## [What needs to be done]
Put every line of the records below into a numbered list, leaving out blank lines and all pictures.

:: Given entries

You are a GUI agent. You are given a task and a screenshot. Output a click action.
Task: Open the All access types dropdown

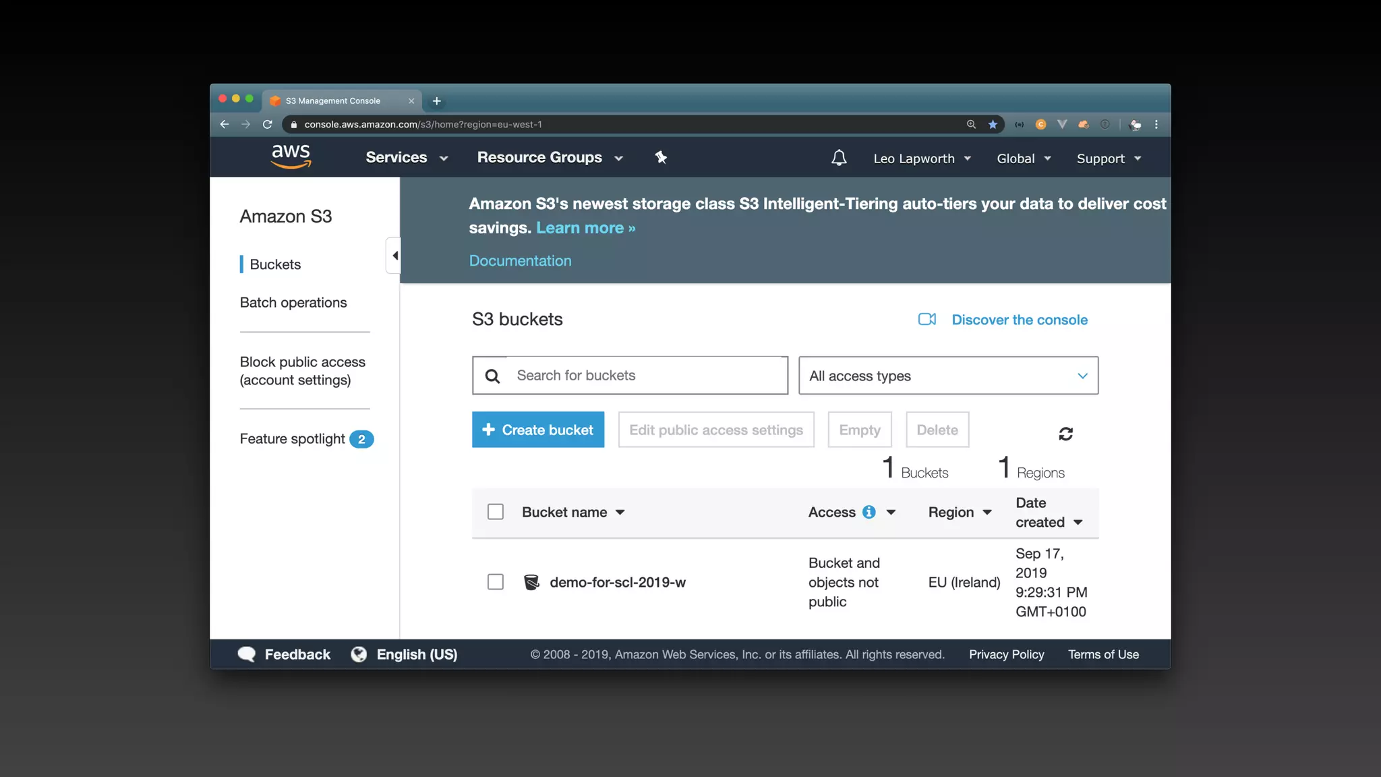(x=948, y=376)
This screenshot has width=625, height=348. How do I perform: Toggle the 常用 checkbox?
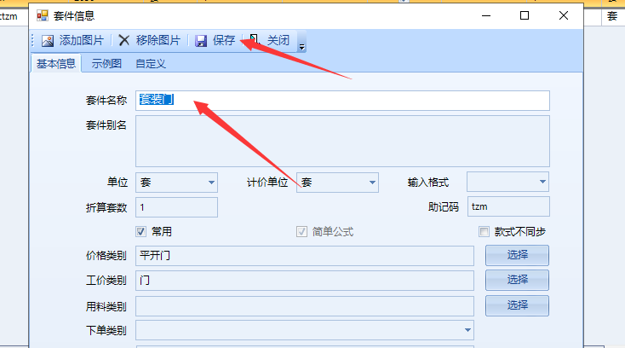141,232
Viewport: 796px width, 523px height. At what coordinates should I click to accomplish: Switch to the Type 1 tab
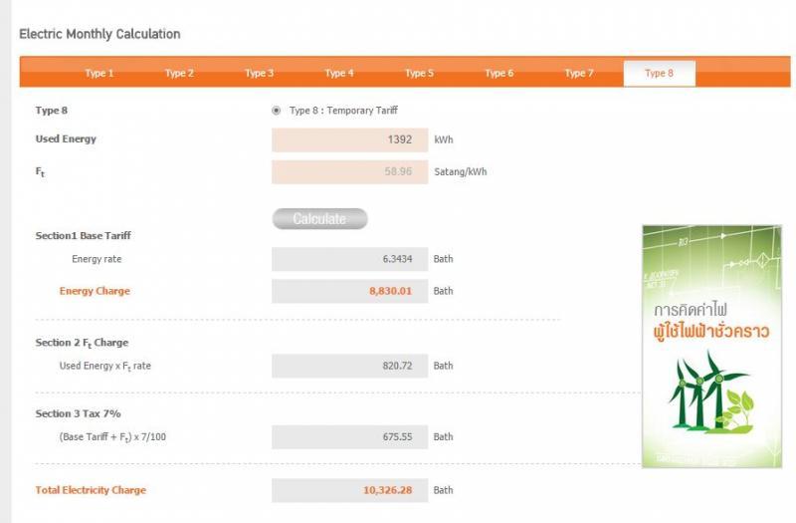99,73
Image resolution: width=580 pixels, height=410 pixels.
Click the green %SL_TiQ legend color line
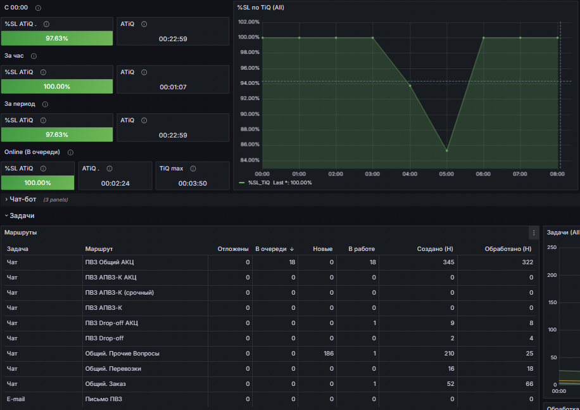(x=241, y=183)
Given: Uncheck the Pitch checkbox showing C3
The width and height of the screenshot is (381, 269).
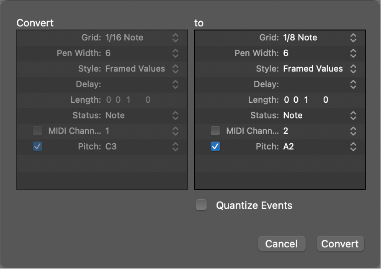Looking at the screenshot, I should click(37, 147).
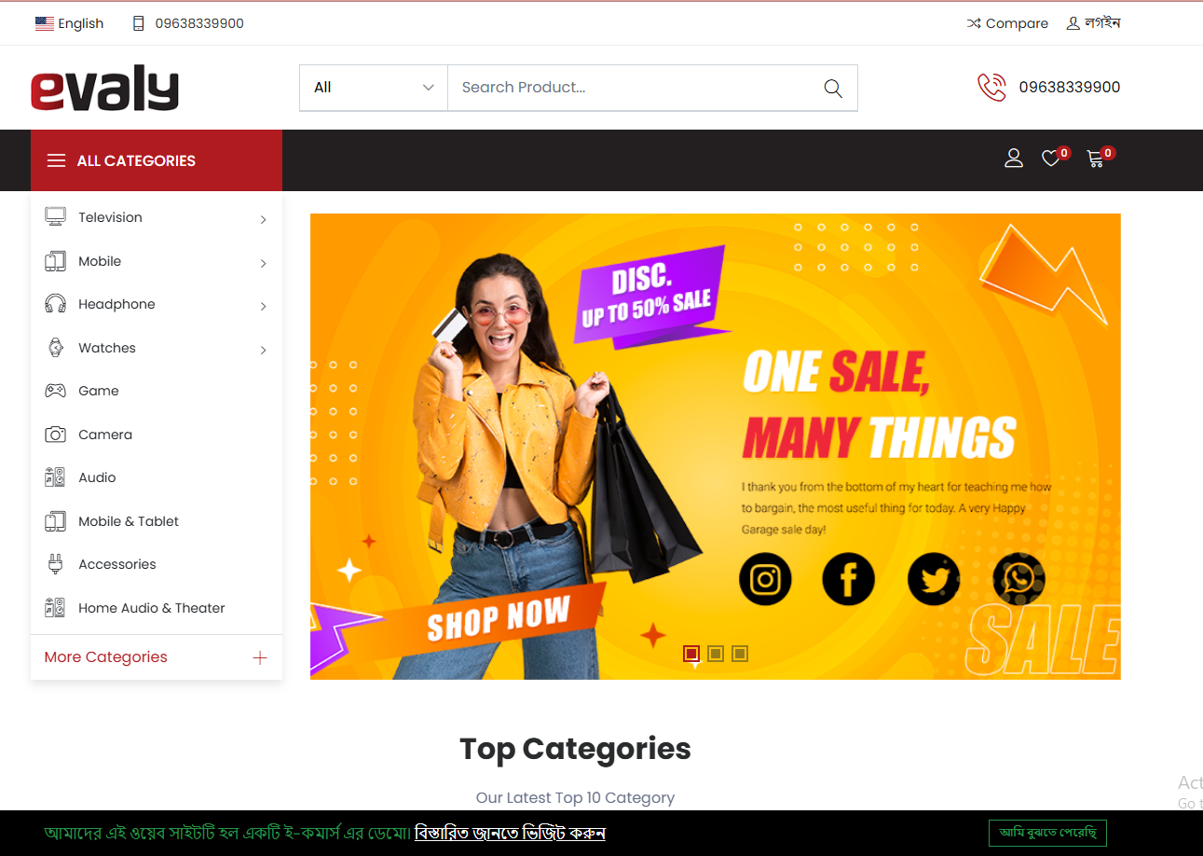1203x856 pixels.
Task: Open the All category search dropdown
Action: 374,88
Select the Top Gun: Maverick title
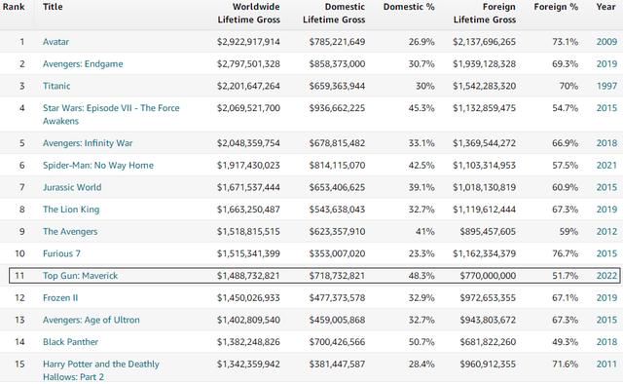Viewport: 623px width, 384px height. coord(80,276)
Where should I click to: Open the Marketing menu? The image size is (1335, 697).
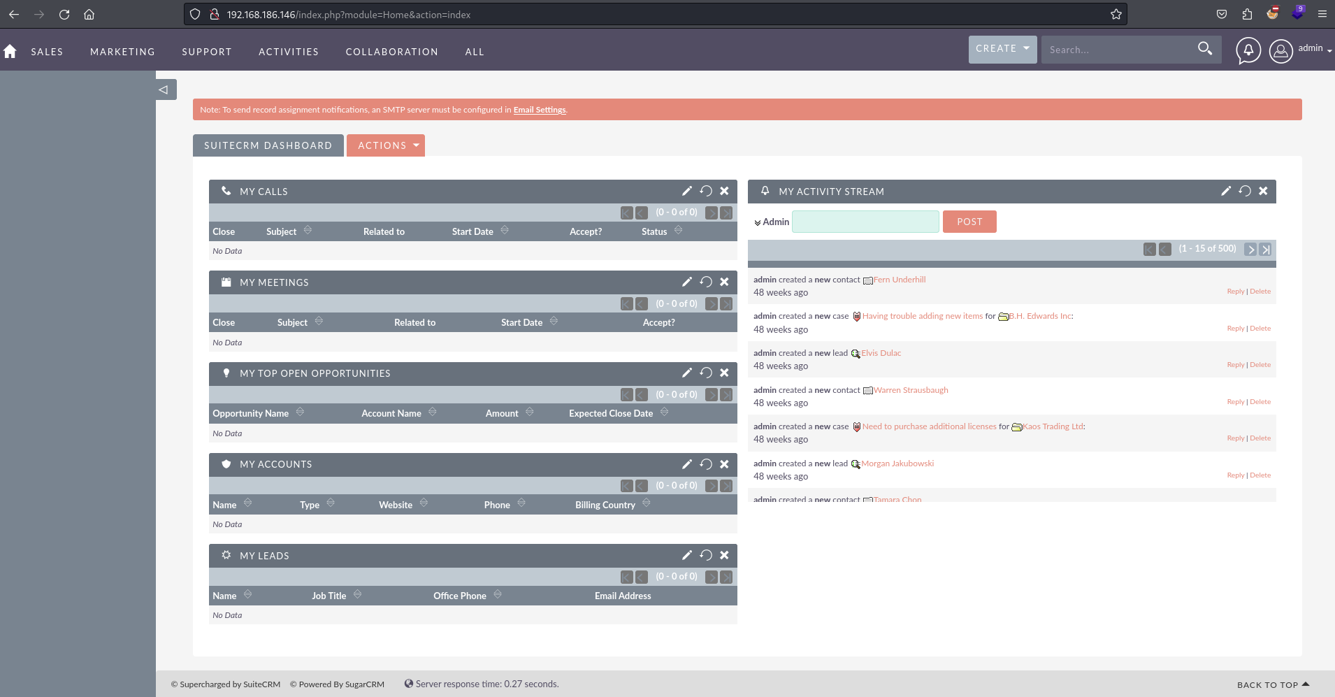122,52
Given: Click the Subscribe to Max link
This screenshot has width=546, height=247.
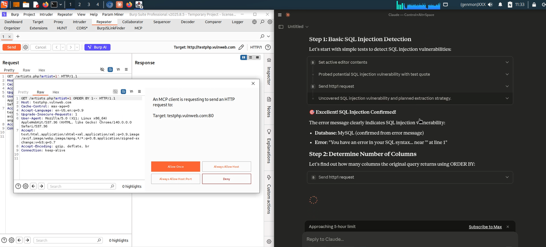Looking at the screenshot, I should coord(485,227).
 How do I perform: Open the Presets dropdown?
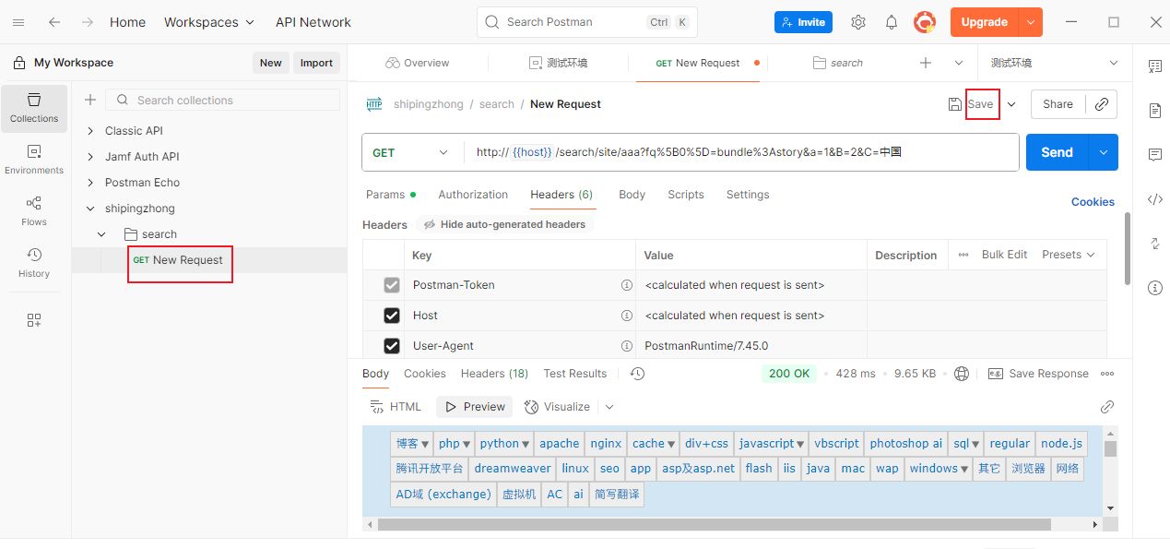point(1068,255)
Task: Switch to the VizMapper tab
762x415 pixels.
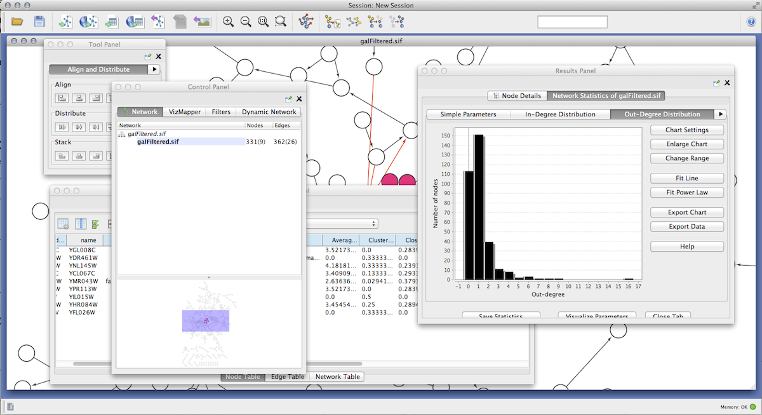Action: pyautogui.click(x=185, y=112)
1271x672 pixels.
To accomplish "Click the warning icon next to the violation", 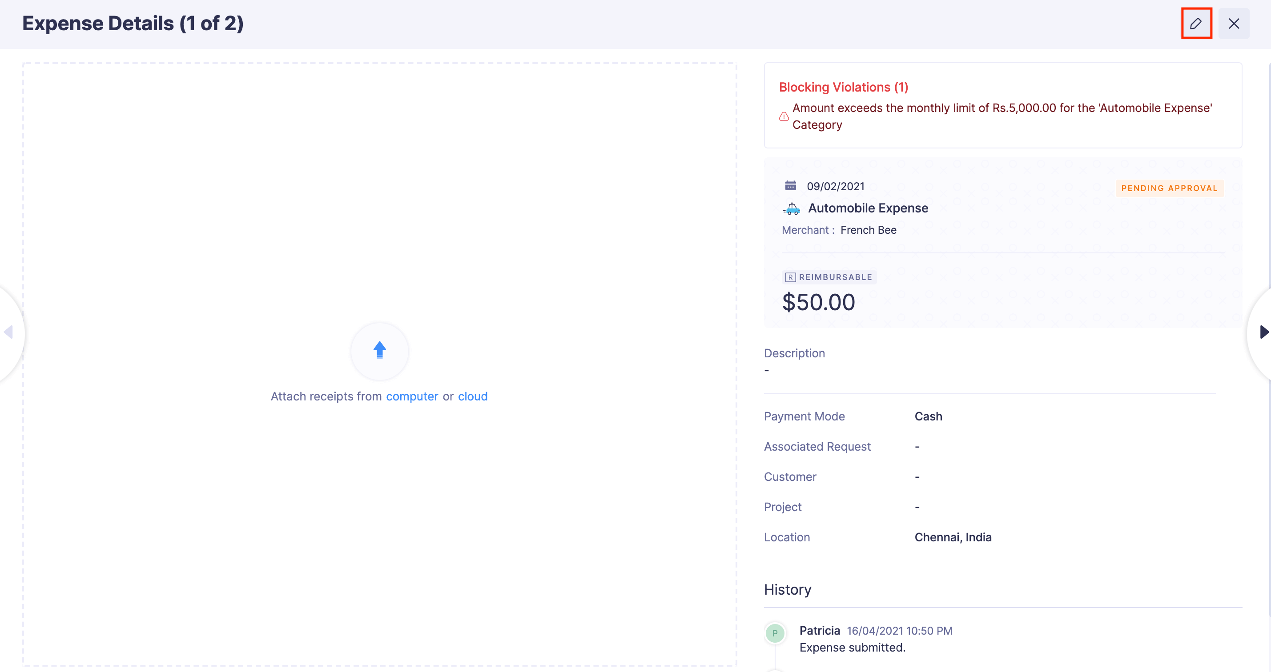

::::

## [Task result]
1. You are a GUI agent. You are given a task and a screenshot. Output a click action.
2. Task: Open the All access types dropdown
3. (x=948, y=376)
4. This screenshot has width=625, height=348. How do I perform: Toggle the 常用 checkbox?
5. 141,232
6. Viewport: 796px width, 523px height. At what coordinates should I click to accomplish: Switch to the Type 1 tab
7. 99,73
8. Image resolution: width=580 pixels, height=410 pixels.
9. Click the green %SL_TiQ legend color line
10. (x=241, y=183)
11. Given: Uncheck the Pitch checkbox showing C3
12. The width and height of the screenshot is (381, 269).
13. Looking at the screenshot, I should click(37, 147).
14. 1203x856 pixels.
15. Task: Open the All category search dropdown
16. Action: 374,88
17. Select the Top Gun: Maverick title
18. Viewport: 623px width, 384px height. coord(80,276)
19. Where should I click to: Open the Marketing menu? The image size is (1335, 697).
20. 122,52
21. Given: Click the Subscribe to Max link
22. This screenshot has width=546, height=247.
23. Looking at the screenshot, I should coord(485,227).
24.  How do I perform: Open the Presets dropdown?
25. point(1068,255)
26. Task: Switch to the VizMapper tab
27. 762x415 pixels.
28. Action: pyautogui.click(x=185, y=112)
29. 1271x672 pixels.
30. To accomplish "Click the warning icon next to the violation", 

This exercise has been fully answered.